Nebenbei, willkommen bei uns in der Gilde. 

Das Phönix Team, was ich dir ja vorgeschlagen habe ist schon  Klasse, gerade auch weil du es für das Thrawn Event brauchst und auch sonst damit alles machen kannst, bis High End level.
Nebenbei arbeite ich momentan noch am Imperialem Troper Team und auch an meiner Flotte, wobei es da erstmal Zäher vorangeht was vor allem daran liegt das mir eben die Mats und die Credits fehlen. Als reiner Free Spieler muss man eben zeit mitbringen.
Das EO Team was du versuchst gerade Hochzuspielen ist auch Klasse, aber voll Ausgebaut braucht es auch Monate, ist dann aber wohl mit eines der stärksten Teams. Wollte ich auch erst als Zweites Team nehmen, habe mich dann aber für das Imperiale Trooper Team entschieden. Aber nun ja, das Spiel ist eben Langzeit, in ein paar Tagen/Wochen schafft man eben nix. Es ist gerade für F2p Spieler sehr langwierig, aber ist ok weil man auch da immer genug zu tun hat.

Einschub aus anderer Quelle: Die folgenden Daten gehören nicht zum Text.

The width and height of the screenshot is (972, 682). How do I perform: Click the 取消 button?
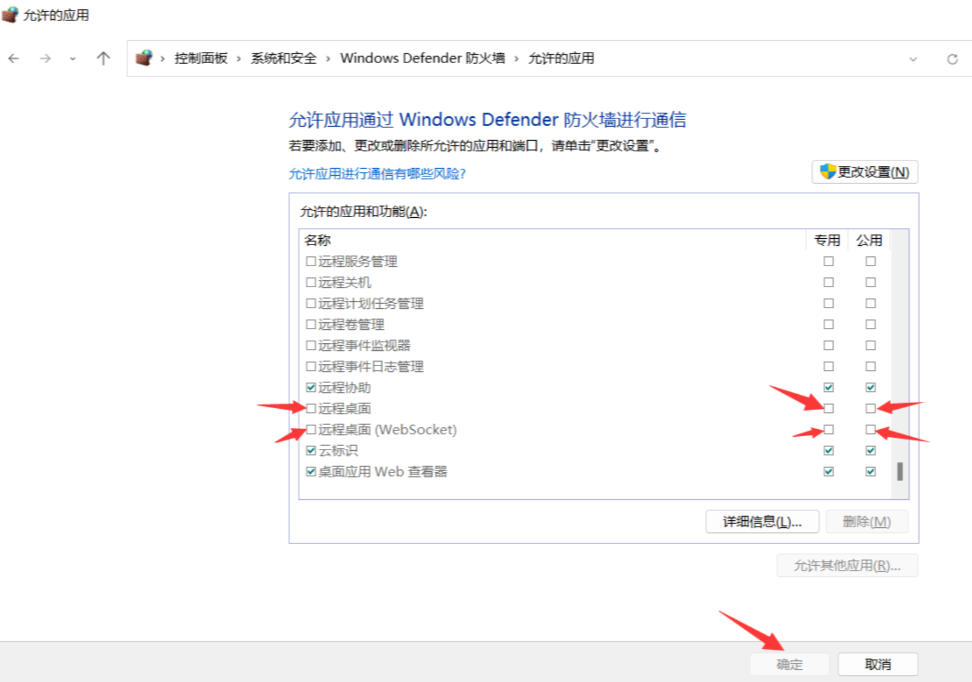coord(877,665)
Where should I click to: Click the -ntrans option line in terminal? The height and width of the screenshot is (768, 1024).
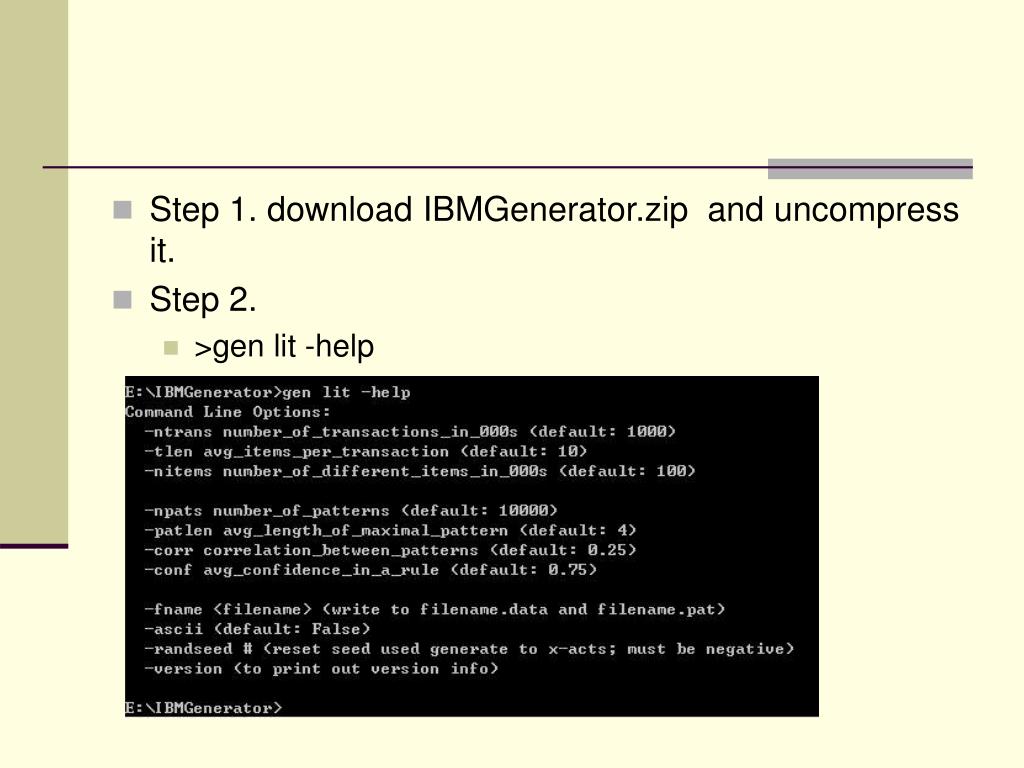tap(410, 432)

Nebenbei, unsere Gilde (Nein ich bin nicht der Lead, nur ein Mitspieler) sucht noch kräftig Unterstützung, einfach mal melden. Wir haben auch einen  toller Gilden Namen "Reinigungstrupp Todesstern".  hehe


----------



## Wubaron (4. Januar 2019)

Hab doch nicht weiter daran gearbeitet ein komplettes Erste Ordnung Team zu haben. Hab noch nicht das Level Cap erreicht und mir war es wichtig die Dunkle Seite auch stark zu haben so wie einige Quests zu schaffen. Captian Phasma, Kylo Ren, Darth Vader, Darth Sidous und Tarkin sind ein recht starkes Team. Alternativ Vader als Lead und statt Kylo und Phasma die Königliche Garde und Doku. Da die zwei Imperium bzw. Sith sind, pusht das Vader nochmal ein Stück weiter.
Mit diesem Team und natürlich Phoenix ist nun der Galaktische Krieg überhaupt kein Problem mehr. Habe nun 15 Abschlüsse. 

Phoenix war der Schlüssel dazu, das muss man nochmal klar hervorheben. Dieses Team öffnet einem viele zuvor verschlossene Türen. 

Aber man sollte trotzdem nicht andere Charaktere links liegen lassen. Dafür braucht man für zu viele Sachen spezielle Teams. Früher oder später muss man anfangen sich breit aufzustellen.

Bei den Schiffen hab ich Ghost und Phantom II mittlerweile stark gemacht. Versuche noch Biggs zu stärken um Ackbars Bonus für Rebellen vollumfänglicher nutzen zu können. Ansonsten ergänzen der Sternenjäger des Jedi Konsuls und Ahsoka Tanos Schiff sowie ARC-170 vom Klon-Sergeant meine Flotte. Den Imperialen Tie Jäger hab ich wenn Tarkin Leader ist.
Die Schiffskämpfe sind schon hart. Vor allem darf man seine Crew nicht vernachlässigen, was es vor allem am Anfang schwierig macht weil man ggf. noch nicht die entsprechenden Charaktere hochgelevelt hat.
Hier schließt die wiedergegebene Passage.